Critical examination: When you hack, you evaluate existing code in light of the change you want to make. Deciding what to use and remove keeps you from accepting the existing system as canon. When you read linearly, you lack a goal against which you can critically examine the existing code.
Synthesis: To change the program as you desire, you synthesize existing code with new code.
Repetition: Neither hacking nor linear reading involve useful repetition, unless you treat your change to make like a kata and mindfully re-implement it multiple times.

Learning through hacking also leverages the natural structure of a codebase. Good books guide their readers through series of questions and their answers, but codebases are inherently non-linear, like a map.

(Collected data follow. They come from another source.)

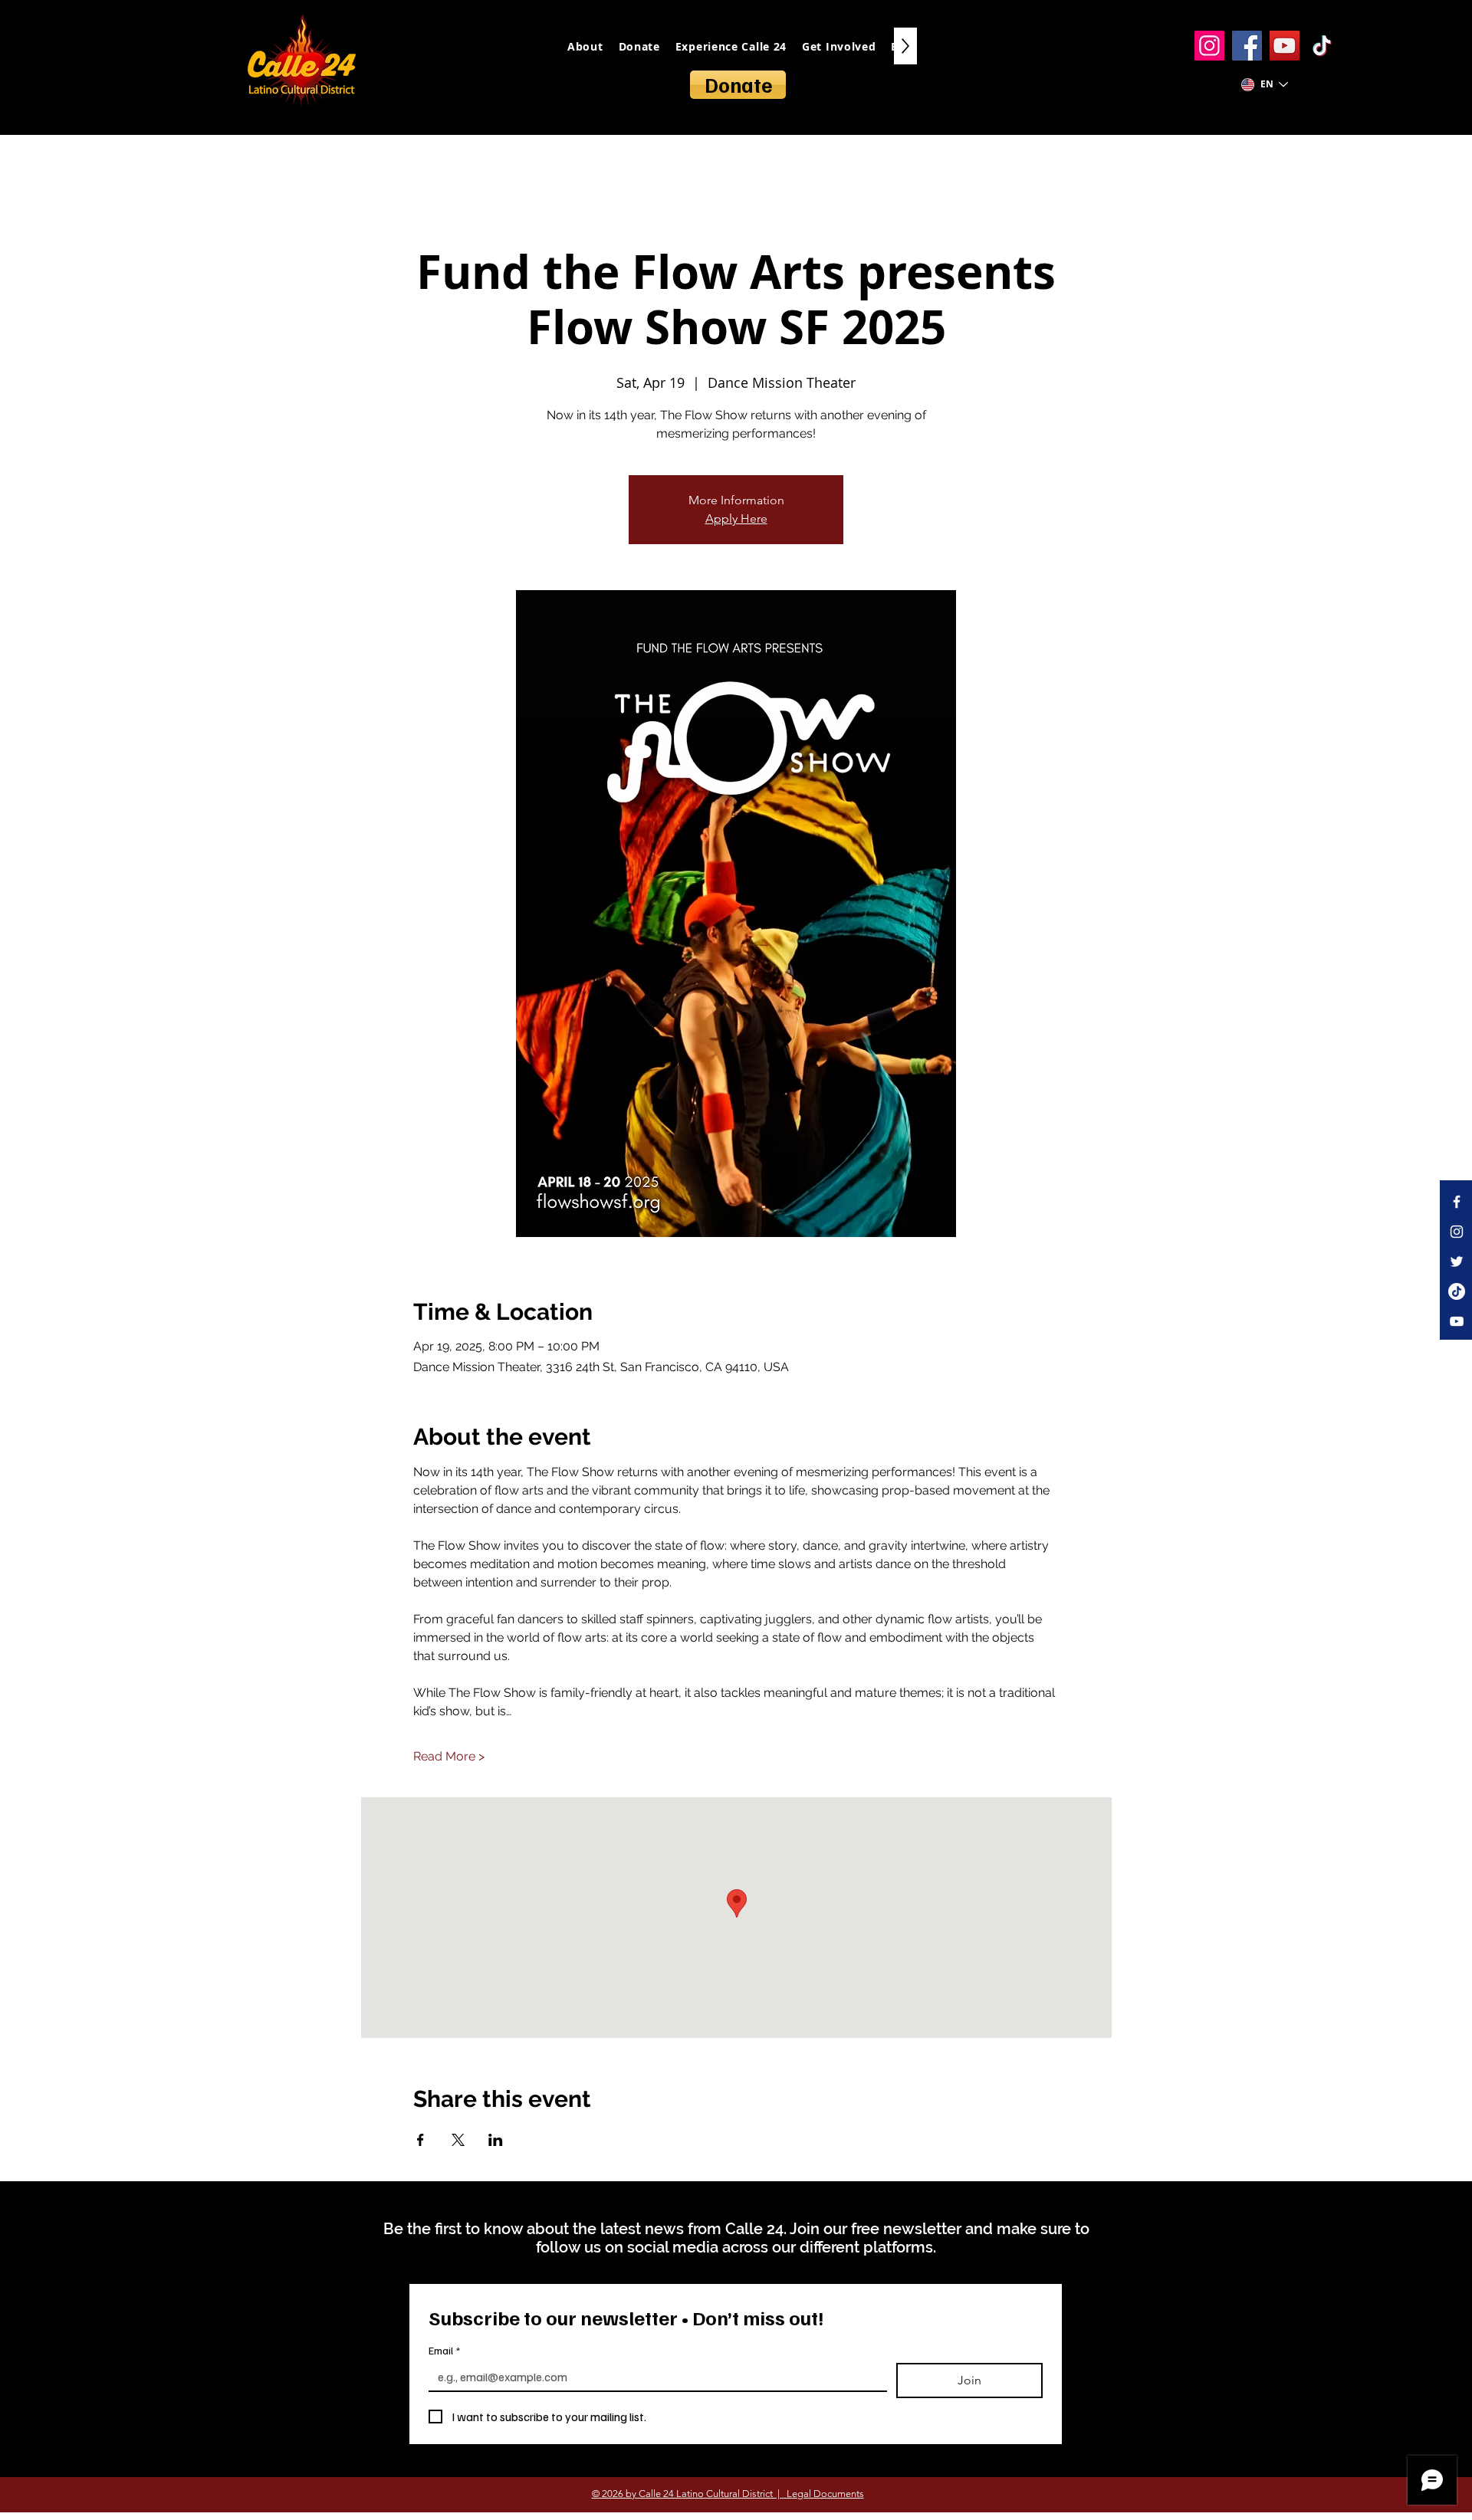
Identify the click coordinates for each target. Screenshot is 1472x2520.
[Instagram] (1209, 46)
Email (444, 2350)
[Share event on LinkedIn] (495, 2140)
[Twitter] (1456, 1261)
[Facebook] (1247, 46)
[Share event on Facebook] (420, 2140)
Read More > (449, 1756)
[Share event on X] (458, 2140)
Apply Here (736, 518)
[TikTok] (1322, 46)
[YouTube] (1285, 46)
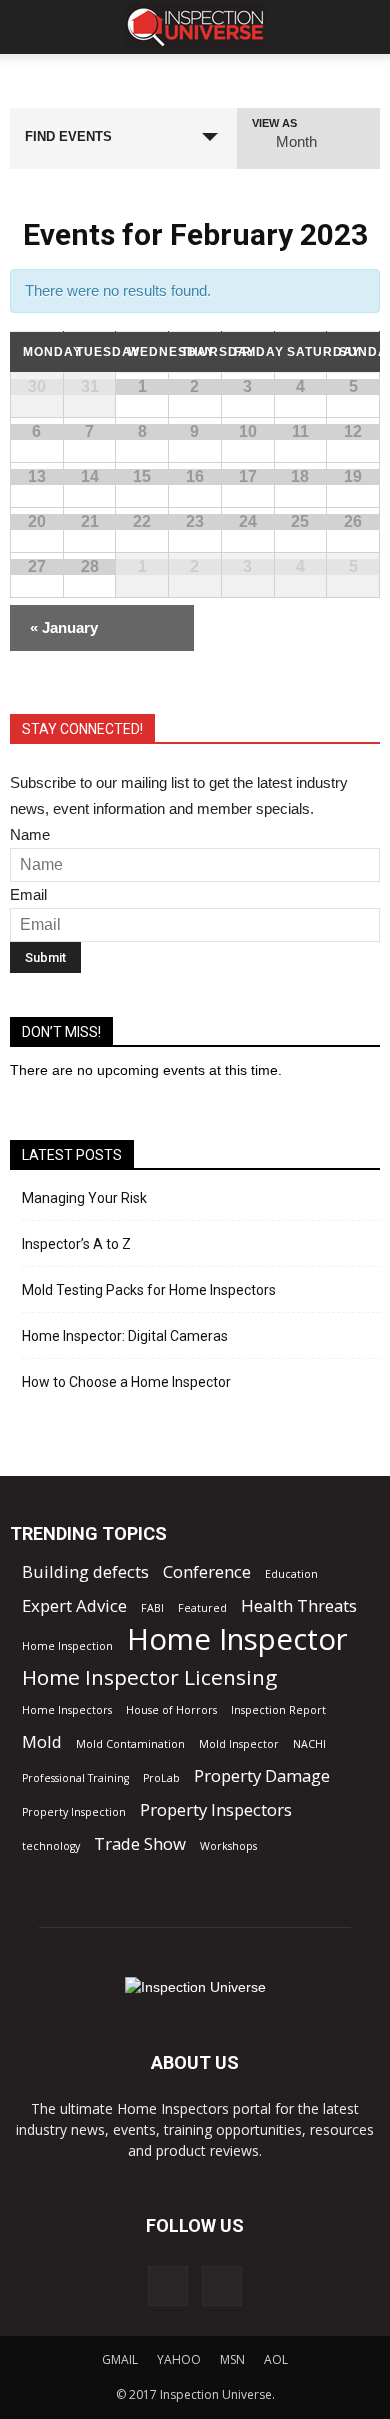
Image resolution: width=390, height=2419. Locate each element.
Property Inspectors (216, 1809)
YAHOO (179, 2359)
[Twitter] (222, 2286)
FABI (152, 1608)
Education (291, 1574)
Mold (42, 1741)
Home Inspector (237, 1639)
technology (51, 1846)
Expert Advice (74, 1605)
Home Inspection (67, 1646)
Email (28, 894)
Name (30, 834)
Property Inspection (74, 1812)
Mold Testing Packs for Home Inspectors (149, 1290)
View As (274, 123)
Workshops (228, 1846)
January (64, 627)
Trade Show (140, 1843)
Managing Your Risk (84, 1198)
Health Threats (299, 1605)
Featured (202, 1608)
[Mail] (168, 2286)
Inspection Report (278, 1710)
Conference (207, 1571)
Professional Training (75, 1778)
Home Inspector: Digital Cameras (125, 1336)
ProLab (161, 1778)
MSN (232, 2359)
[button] (362, 27)
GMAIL (120, 2359)
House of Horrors (171, 1710)
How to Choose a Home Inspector (126, 1382)
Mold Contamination (130, 1744)
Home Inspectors (67, 1710)
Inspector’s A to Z (76, 1244)
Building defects (85, 1571)
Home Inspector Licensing (149, 1677)
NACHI (309, 1744)
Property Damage (262, 1775)
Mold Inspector (239, 1744)
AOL (276, 2359)
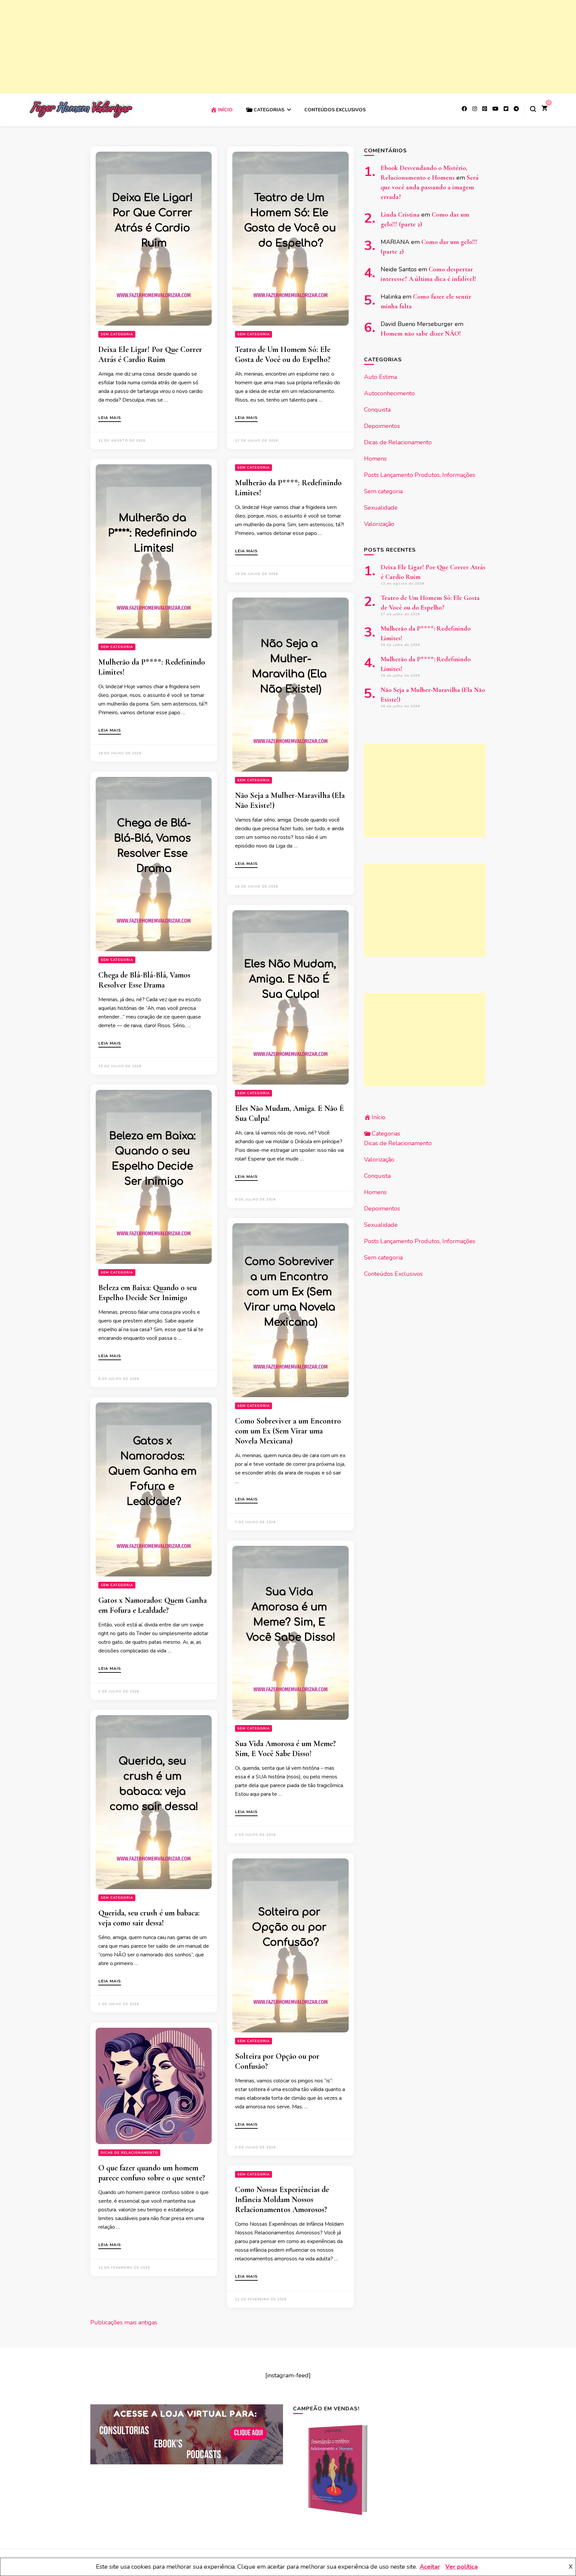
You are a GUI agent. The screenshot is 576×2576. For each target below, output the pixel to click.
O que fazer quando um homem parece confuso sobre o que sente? (151, 2173)
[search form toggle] (533, 109)
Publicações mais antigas (123, 2322)
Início (225, 110)
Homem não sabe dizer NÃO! (421, 334)
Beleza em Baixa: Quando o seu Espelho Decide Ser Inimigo (147, 1292)
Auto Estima (380, 377)
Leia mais (109, 418)
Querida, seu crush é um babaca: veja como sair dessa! (149, 1918)
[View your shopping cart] (544, 109)
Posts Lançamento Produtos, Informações (419, 475)
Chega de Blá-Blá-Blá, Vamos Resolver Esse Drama (144, 980)
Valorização (379, 524)
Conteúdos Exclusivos (335, 110)
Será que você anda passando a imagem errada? (430, 187)
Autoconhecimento (389, 393)
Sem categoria (117, 334)
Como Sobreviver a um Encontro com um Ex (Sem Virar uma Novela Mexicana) (288, 1431)
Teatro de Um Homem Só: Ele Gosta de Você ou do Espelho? (282, 354)
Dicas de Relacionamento (129, 2152)
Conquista (377, 410)
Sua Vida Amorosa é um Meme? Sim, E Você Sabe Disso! (285, 1748)
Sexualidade (381, 508)
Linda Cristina (400, 215)
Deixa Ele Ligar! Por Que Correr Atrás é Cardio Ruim (150, 354)
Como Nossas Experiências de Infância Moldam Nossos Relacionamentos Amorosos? (282, 2199)
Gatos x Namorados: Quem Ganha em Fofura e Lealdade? (152, 1605)
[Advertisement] (200, 46)
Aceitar (430, 2567)
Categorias (269, 110)
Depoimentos (382, 426)
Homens (375, 459)
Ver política (461, 2567)
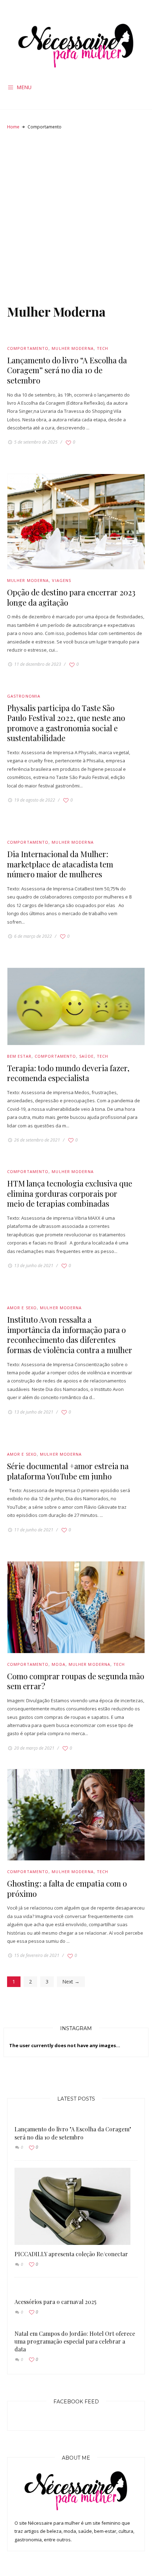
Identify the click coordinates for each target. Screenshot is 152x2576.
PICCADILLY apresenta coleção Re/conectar (71, 2254)
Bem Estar (19, 1056)
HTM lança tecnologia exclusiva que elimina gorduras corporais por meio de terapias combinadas (69, 1193)
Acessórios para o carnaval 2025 (55, 2301)
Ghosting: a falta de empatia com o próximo (67, 1888)
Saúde (86, 1056)
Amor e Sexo (22, 1307)
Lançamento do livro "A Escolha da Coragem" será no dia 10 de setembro (72, 2133)
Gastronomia (23, 696)
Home (13, 127)
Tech (102, 348)
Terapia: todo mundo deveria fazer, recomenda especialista (68, 1073)
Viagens (61, 580)
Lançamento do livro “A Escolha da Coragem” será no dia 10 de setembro (67, 370)
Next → (71, 1981)
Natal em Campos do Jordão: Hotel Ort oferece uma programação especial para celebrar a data (74, 2341)
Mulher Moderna (72, 348)
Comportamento (27, 348)
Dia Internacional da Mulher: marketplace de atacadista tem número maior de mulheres (60, 864)
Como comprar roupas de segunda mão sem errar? (75, 1681)
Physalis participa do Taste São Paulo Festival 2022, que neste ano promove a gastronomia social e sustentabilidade (66, 723)
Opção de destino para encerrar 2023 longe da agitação (71, 597)
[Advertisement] (76, 216)
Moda (58, 1664)
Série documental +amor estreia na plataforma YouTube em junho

You can ask an infinite number of questions of a map. How far is it from A to B? Which is the nearest town to C? But you can’t expect a map to tell you what questions to ask, and it makes no sense to read a map linearly from top to bottom, left to right.

Reframing reading as ‘navigation’ suggests that our conventional discussions of clean code and interfaces ignore the things that actually make unfamiliar code accessible to outsiders. Clean, solidified abstractions are like well-marked, easy-to-follow paths through a forest — very useful if they lead in the direction we need to go, but less useful when we want to blaze arbitrary new paths through the forest.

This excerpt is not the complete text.